It’s a searingly hot June afternoon, with the temperature into the 40s, but there’s a huge crowd at the racetrack for the open-air concert. Abazar Hamid, a slight man in a grey skullcap and a jalabiya with billowing sleeves, is standing on a podium waving his microphone as he belts out tunes that have the audience hooting with joy.

Hamid, one of the country’s best-known singers, sings Sudanese folk fused with a strong dose of African reggae and a beat that gets men, women and children dancing on the track beneath him. The line that really gets them is the chorus, repeated again and again: “Fee Sudan jadeed!” (There is a new Sudan!). He closes with his most popular, rabble-rousing number, “Salam Darfur” (Peace for Darfur), and then leaves the stage mobbed by fans.

Welcome to the 2008 Ad Da’en Equestrian & Arts Festival in South Darfur, where music, sport and literature come together in an effort to bring an end to one of the most ruinous wars of recent years.

Spread across a mostly arid plateau the size of France, Darfur is Sudan’s westernmost and most impoverished state. Of its population of 6m, made up of African and Arab tribes, about one-third live in refugee camps. These people have been displaced by a conflict that began in 2003 and has cost as many as 300,000 lives, according to United Nations estimates (the Sudanese government claims 10,000).

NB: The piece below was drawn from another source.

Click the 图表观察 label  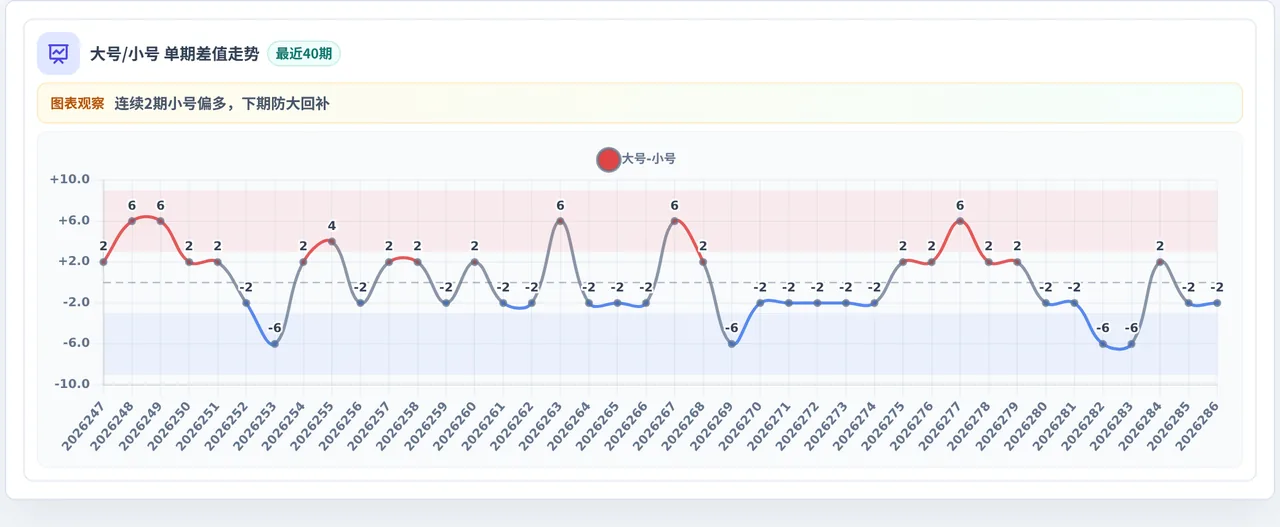pos(77,103)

The three-day Ad Da’en festival is the brainchild of Waleed Madibo, a Darfurian aristocrat of the Arab Rizeigat tribe. He wanted to bring the warring tribes of Darfur together over their love of horses and music and says it was Sudan’s British colonial administrators of the 1920s who revived the zaffa, a traditional gathering at which the Baggara – nomadic, cattle-herding Arab tribes – met to resolve their differences. Ad Da’en is a modern-day zaffa, with poetry, reggae and folk music thrown into the mix.

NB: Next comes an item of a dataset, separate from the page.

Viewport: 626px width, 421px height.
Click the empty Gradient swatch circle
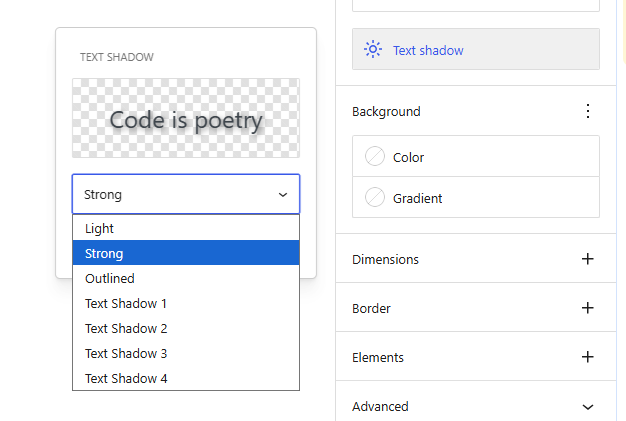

A festival is a smart way to communicate with large numbers of people in a region where most of the population has no access to newspapers, television or radio. It is also a Who’s Who of Darfur, including the most senior representatives – nazirs, maliks, magdums, oumdas and sheikhs – from the Arab Rizeigat and Fellata tribes and from the African Fur and Zaghawa tribes.

These 300 or so top-level attendees, flown in by charter plane, gather daily in formal seminars to discuss contentious issues, such as security and land ownership, that lie at the heart of the conflict. Initially, the war pitted nomadic Arabs supported by the Khartoum government against the settled African tribes, but it has since escalated into something far more complicated and intractable. During the failed peace talks held in Abuja in 2006, only a few rebel movements sat across the negotiating table. Now there are as many as 30 rebel groups active.

One arts festival in Darfur is strange enough. But Ad Da’en is not an isolated event. The first Darfurian arts festival was held in October 2006. Afia Darfur took its name from the local greeting Afia (good health) and aimed to publicise the already unravelling 2006 Darfur peace agreement through street theatre, comedy, music and sport. It was repeated, again to wide acclaim, in October 2007. The hope is that it will take place this year too – although in light of the recent International Criminal Court indictment of Sudanese president Omar al-Bashir on genocide charges, this is in some doubt.

Holding any kind of festival in Sudan, Africa’s largest country, is difficult. For Afia Darfur the logistics are daunting. More than 100 artists, actors, musicians and television personalities had to be flown in and given suitable accommodation, and organisers scrambled to find it.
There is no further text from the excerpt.